The following is a short account of Oliver Cromwell's funeral in Westminster Abbey, which was attended with great pomp, and but little reconcileable to republican notions: "The walls were hung with two hundred and forty escutcheons; 'the splendid sorrows that did adorn the hearse' were twenty-six large embossed shields and twenty-four smaller, with crowns; sixty badges, with his crest; thirty-six scrolls, with mottoes; his effigy carved and superbly arrayed; a velvet pall, which contained eighty yards. Not long after this event his grave was rifled, with the same rabid demoniacal desecration by the royalists as was ever done on any occasion by the fanatical

* Mores Catholici.

Puritans: his body hung in chains, and his head 'exposed to the peltings of the pitiless storm' for twenty years." App. xviii.

In 1666 an act was passed, ordering the bodies of all, whether male or female, to be buried in nothing but woollen. As woollen was the chief manufactory, this may be said to be a politic act. There was a five pound penalty, if not complied with. Before that time women in particular were frequently buried arrayed in their most sumptuous apparel, and adorned in their sepulchre with the most glittering ornaments they possessed. The fanciful and not inelegant shroud was, after this, mostly used, and generally with part of it richly ornamented (by punches) hanging out at the foot of the coffin.

How careful has mankind ever been, and how curious and various have been the ways taken, to preserve the remains of those we love. We read that Moses, when he departed from Egypt, took with him the bones of Joseph; and, except there is something really immoral, actually producing evil consequences, we ought to judge these efforts with the greatest charity and liberality, without regarding our own taste; the voice of nature will consent, whether the voice of man does so or not.

"Absent or dead, still let our friends be dear;

A sigh the absent claim, the dead a tear."

The mole-like grubbings of late years in England have brought forth some curious ancient relics, which have excited our wonder and surprise.

A corpse was discovered, in 1835, buried in a log of wood; the log seemed to have been sawed down the centre, and a vacancy scooped out of the middle where the body was placed: it was sewed up in skins, with every appearance of having been the corpse of some one of the natives before the Roman invasion, perhaps two thousand years past.

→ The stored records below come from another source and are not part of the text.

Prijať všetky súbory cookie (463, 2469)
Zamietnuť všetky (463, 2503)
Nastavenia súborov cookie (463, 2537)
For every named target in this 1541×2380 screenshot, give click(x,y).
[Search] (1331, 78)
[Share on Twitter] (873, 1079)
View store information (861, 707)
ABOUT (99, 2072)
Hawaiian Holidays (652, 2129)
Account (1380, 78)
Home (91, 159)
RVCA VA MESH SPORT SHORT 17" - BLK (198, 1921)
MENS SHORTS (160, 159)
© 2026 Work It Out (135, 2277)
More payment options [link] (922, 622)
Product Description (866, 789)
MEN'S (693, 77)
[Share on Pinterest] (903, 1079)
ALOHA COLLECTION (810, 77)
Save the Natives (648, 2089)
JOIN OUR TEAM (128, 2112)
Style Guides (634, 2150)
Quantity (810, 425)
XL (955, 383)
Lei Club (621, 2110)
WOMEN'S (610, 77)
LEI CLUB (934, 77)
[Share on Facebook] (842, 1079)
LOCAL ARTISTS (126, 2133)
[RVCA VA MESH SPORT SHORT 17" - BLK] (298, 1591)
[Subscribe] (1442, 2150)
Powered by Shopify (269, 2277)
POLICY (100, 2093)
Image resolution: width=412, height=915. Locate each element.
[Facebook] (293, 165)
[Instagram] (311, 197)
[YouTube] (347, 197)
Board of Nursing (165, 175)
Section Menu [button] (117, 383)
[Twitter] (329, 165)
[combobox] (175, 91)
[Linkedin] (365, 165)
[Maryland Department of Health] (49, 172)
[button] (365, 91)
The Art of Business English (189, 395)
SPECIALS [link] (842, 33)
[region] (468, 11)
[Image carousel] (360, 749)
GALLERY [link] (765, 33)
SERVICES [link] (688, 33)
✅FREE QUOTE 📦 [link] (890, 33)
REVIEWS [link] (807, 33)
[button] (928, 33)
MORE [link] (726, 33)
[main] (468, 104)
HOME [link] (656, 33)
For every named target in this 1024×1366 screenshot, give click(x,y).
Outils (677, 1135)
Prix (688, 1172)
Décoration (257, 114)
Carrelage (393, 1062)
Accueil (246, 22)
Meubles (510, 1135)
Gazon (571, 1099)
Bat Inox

There is a tomb rudely sculptured, at Dewsbury, in Yorkshire, of one block of stone, resembling a small house, evidently of the Saxon age. In the old churches the graves do not seem to have been very deep. The thick slab which covers the body serves also as a floor to walk upon. Some of the oldest gravestones are in the form of a cross. Bodies have been found in coffins of clay, three inches thick, dove-tailed together like carpenters' work, and then baked. Lead coffins were in use in the Saxon age. St. Dunstan was buried first in a leaden coffin enclosed in an oaken one, which was covered with one of lead, and then banded with iron.

Coffins of lead were often in the shape of the body, closely fitting it, and exhibiting a cast of the head outside, as a bust.